↓
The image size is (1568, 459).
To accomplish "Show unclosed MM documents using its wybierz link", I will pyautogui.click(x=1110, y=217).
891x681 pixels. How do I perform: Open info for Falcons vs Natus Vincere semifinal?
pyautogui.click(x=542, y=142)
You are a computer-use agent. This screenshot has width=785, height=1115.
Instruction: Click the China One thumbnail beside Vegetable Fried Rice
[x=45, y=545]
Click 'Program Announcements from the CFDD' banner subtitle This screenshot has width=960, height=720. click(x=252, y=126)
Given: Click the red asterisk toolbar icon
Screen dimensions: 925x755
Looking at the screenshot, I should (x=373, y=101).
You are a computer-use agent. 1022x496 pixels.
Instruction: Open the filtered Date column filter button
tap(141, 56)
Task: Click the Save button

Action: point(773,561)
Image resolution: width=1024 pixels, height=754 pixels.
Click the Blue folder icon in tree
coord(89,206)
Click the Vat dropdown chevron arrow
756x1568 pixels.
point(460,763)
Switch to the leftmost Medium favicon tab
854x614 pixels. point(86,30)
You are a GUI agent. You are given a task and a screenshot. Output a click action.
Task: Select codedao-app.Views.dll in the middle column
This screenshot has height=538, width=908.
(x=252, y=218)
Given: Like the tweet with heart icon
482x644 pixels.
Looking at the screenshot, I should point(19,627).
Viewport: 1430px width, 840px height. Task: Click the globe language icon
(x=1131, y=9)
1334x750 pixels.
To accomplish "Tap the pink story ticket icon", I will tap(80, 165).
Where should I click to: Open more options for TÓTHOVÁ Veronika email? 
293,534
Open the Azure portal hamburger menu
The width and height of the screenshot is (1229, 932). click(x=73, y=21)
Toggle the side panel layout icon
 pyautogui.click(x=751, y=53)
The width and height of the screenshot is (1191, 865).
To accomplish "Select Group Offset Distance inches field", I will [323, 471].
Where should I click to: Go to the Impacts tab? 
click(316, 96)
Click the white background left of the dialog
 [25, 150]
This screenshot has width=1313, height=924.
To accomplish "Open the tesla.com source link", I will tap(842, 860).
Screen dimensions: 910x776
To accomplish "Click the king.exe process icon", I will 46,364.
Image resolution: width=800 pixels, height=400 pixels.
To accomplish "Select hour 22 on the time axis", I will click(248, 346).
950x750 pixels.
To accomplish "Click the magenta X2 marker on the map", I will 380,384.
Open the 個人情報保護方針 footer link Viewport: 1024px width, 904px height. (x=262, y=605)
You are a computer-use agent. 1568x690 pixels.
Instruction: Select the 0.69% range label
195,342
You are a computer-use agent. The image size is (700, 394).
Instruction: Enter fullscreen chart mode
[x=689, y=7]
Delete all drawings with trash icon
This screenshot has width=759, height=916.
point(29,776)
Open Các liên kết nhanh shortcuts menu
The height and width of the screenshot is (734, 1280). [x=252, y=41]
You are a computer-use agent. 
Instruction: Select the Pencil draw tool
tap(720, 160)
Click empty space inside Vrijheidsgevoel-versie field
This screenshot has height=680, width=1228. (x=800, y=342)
↑
▶ **What to produce**
Each line must be set down again exactly as above, with no line omitted.

▶ **Completed exercise**
The image size is (1568, 459).
To accomplish "Show unclosed MM documents using its wybierz link", I will pyautogui.click(x=1110, y=217).
891x681 pixels. How do I perform: Open info for Falcons vs Natus Vincere semifinal?
pyautogui.click(x=542, y=142)
You are a computer-use agent. This screenshot has width=785, height=1115.
Instruction: Click the China One thumbnail beside Vegetable Fried Rice
[x=45, y=545]
Click 'Program Announcements from the CFDD' banner subtitle This screenshot has width=960, height=720. click(x=252, y=126)
Given: Click the red asterisk toolbar icon
Screen dimensions: 925x755
Looking at the screenshot, I should (x=373, y=101).
You are a computer-use agent. 1022x496 pixels.
Instruction: Open the filtered Date column filter button
tap(141, 56)
Task: Click the Save button

Action: point(773,561)
Image resolution: width=1024 pixels, height=754 pixels.
Click the Blue folder icon in tree
coord(89,206)
Click the Vat dropdown chevron arrow
756x1568 pixels.
point(460,763)
Switch to the leftmost Medium favicon tab
854x614 pixels. point(86,30)
You are a GUI agent. You are given a task and a screenshot. Output a click action.
Task: Select codedao-app.Views.dll in the middle column
This screenshot has height=538, width=908.
(x=252, y=218)
Given: Like the tweet with heart icon
482x644 pixels.
Looking at the screenshot, I should point(19,627).
Viewport: 1430px width, 840px height. Task: Click the globe language icon
(x=1131, y=9)
1334x750 pixels.
To accomplish "Tap the pink story ticket icon", I will tap(80, 165).
Where should I click to: Open more options for TÓTHOVÁ Veronika email? 
293,534
Open the Azure portal hamburger menu
The width and height of the screenshot is (1229, 932). click(x=73, y=21)
Toggle the side panel layout icon
 pyautogui.click(x=751, y=53)
The width and height of the screenshot is (1191, 865).
To accomplish "Select Group Offset Distance inches field", I will [323, 471].
Where should I click to: Go to the Impacts tab? 
click(316, 96)
Click the white background left of the dialog
 [25, 150]
This screenshot has width=1313, height=924.
To accomplish "Open the tesla.com source link", I will tap(842, 860).
Screen dimensions: 910x776
To accomplish "Click the king.exe process icon", I will 46,364.
Image resolution: width=800 pixels, height=400 pixels.
To accomplish "Select hour 22 on the time axis", I will click(248, 346).
950x750 pixels.
To accomplish "Click the magenta X2 marker on the map", I will 380,384.
Open the 個人情報保護方針 footer link Viewport: 1024px width, 904px height. (x=262, y=605)
You are a computer-use agent. 1568x690 pixels.
Instruction: Select the 0.69% range label
195,342
You are a computer-use agent. The image size is (700, 394).
Instruction: Enter fullscreen chart mode
[x=689, y=7]
Delete all drawings with trash icon
This screenshot has width=759, height=916.
point(29,776)
Open Các liên kết nhanh shortcuts menu
The height and width of the screenshot is (734, 1280). [x=252, y=41]
You are a computer-use agent. 
Instruction: Select the Pencil draw tool
tap(720, 160)
Click empty space inside Vrijheidsgevoel-versie field
This screenshot has height=680, width=1228. (x=800, y=342)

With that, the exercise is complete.